Ici vivent les nains, arpentant les falaises de cette colonne naturelle, et partant de là en chasse dans tout le massif à la recherche de minerais. Sur l’immense terrasse de Mani-Gandlah, les nains de Naos surveillent les hordes lointaines, et font paître leurs troupeaux. Habiles et industrieux, ils sont cependant peu éveillés aux choses de l’esprits, et incapables de magie. Cela ne les a pas empêché de concevoir un alliage dont ils ont gardé le secret inviolé: l’alfaban.

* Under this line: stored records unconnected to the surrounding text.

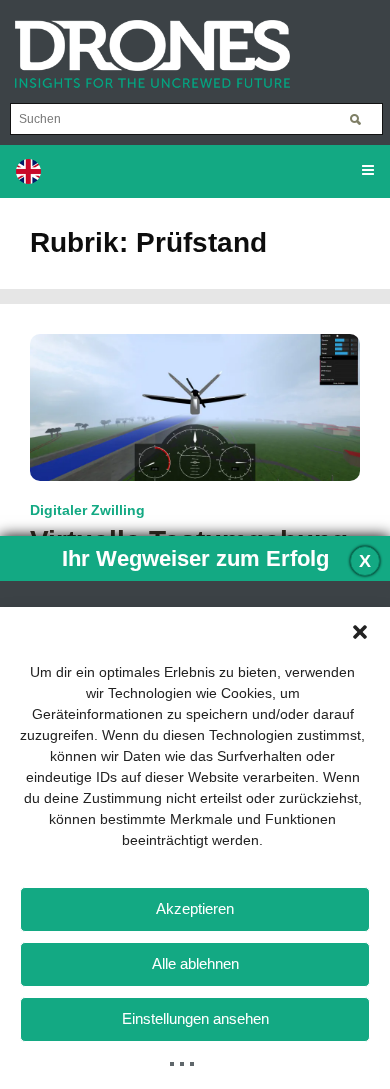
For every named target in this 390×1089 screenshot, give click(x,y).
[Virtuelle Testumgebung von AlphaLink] (195, 406)
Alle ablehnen (195, 963)
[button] (360, 632)
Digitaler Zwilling (87, 510)
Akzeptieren (195, 908)
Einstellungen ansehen (195, 1018)
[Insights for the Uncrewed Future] (145, 44)
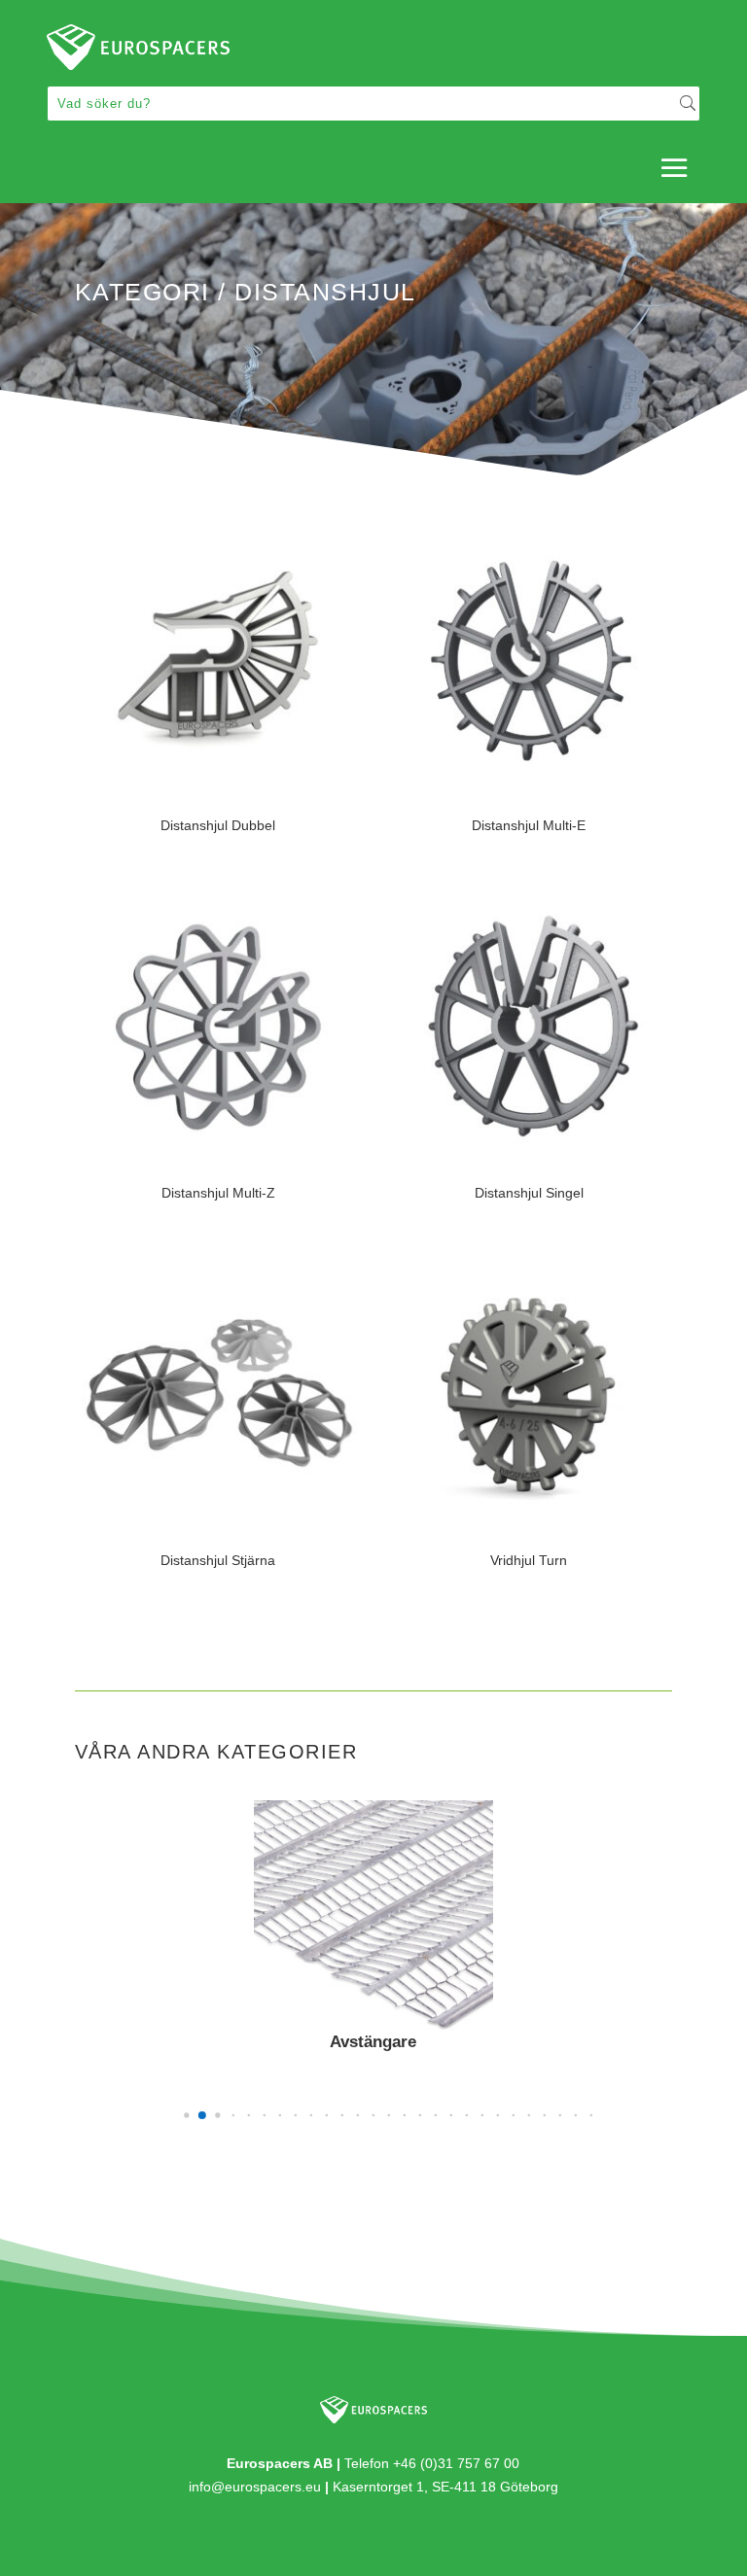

Léger et résistant, il est idéal pour le mouvement et assure une protection hors du commun. Véritable or noir de Gandariah, l’alfaban est prisé par les cités pélaboriennes qui tentent d’améliorer la protection des corsaires sans risquer de les couler. La Bazilée s’est octroyée un monopole d’état sur le commerce de l’alfaban vers Pélaboria, et dispose ainsi d’un puissant outil de contrôle sur les activités prédatrices de l’archipel. Les nains sont conscients de cet enjeu: ce ne sont pas des philanthropes. Ou du moins, ils n’ont jamais aimé les manières des rares pélaboriens à s’être aventurés jusqu’à Naos, et ont toujours refusé de commercer directement avec eux.

Le long des plaines qui bordent Mani-Gandlah, vivent les lutins,.

Créatifs, fanfarons, ils savent transplaner. Ce sont habituellement des voleurs et des commerçants, mais ils ne font jamais preuve d’une sérieuse violence, si ce n’est contre la Corruption.